WORK TO BE COMPLETED:
Copy the rows from the one containing "Where should I" through the end of the rows, swapping "envelope" for "letter" and keeping everything else unchanged. Leave the pictures out of your answer.

== == ==

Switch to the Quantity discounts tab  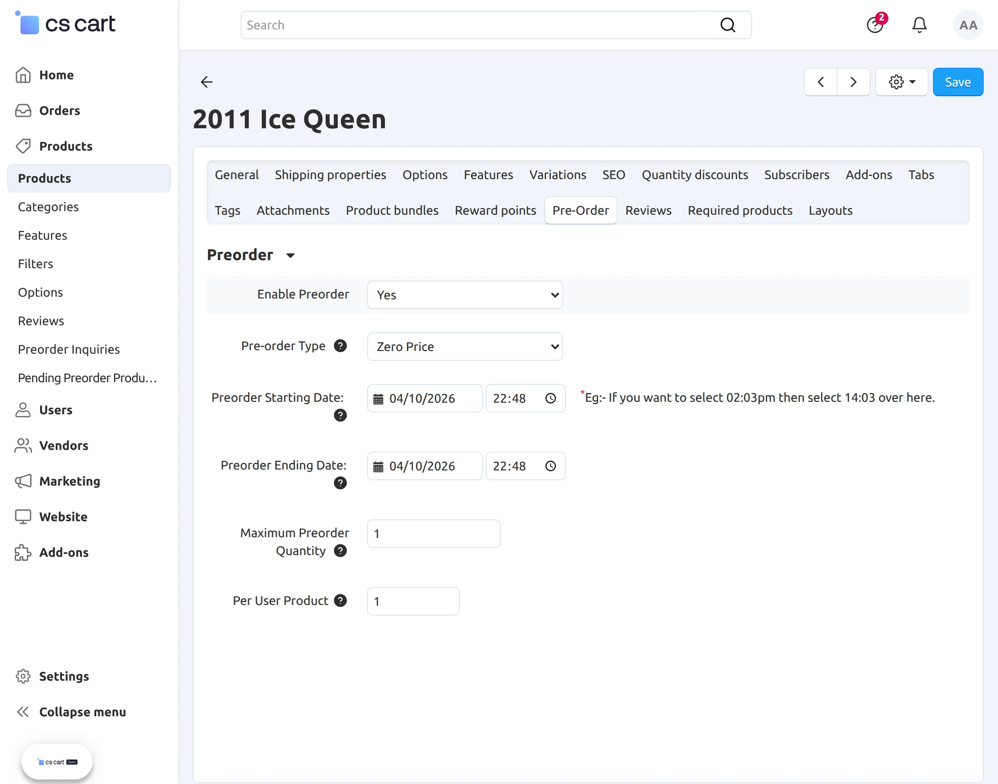coord(695,175)
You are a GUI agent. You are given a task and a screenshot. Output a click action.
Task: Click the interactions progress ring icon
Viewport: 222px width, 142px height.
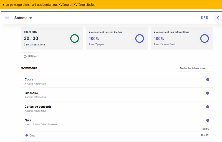[204, 39]
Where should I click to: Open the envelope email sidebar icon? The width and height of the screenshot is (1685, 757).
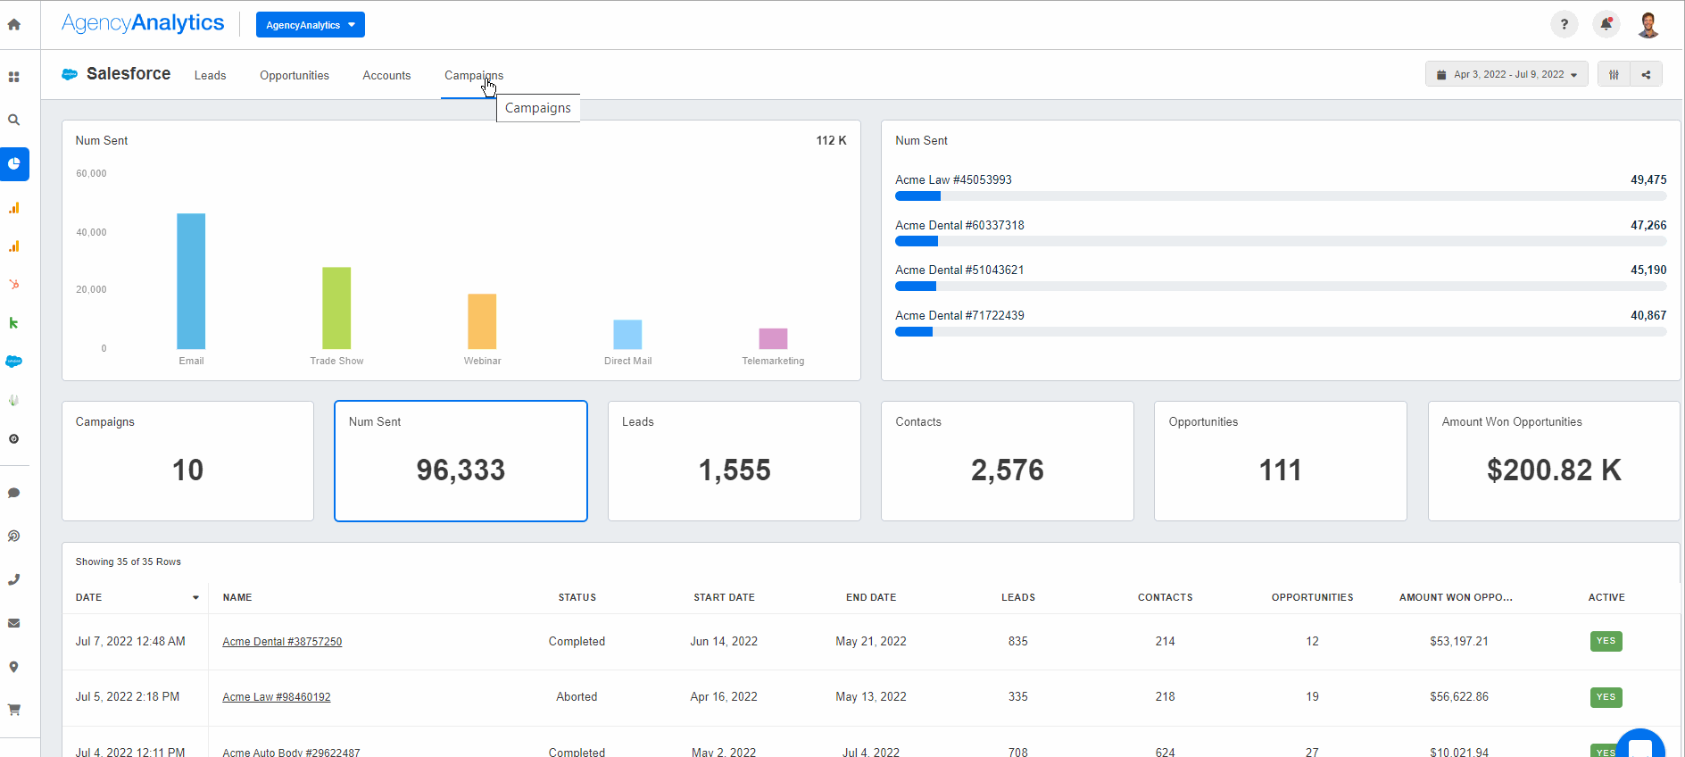(x=14, y=623)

== == ==

ANSWER TO THIS TASK:
Where should I click to: Open the letter email sidebar icon? The width and height of the screenshot is (1685, 757).
(x=14, y=623)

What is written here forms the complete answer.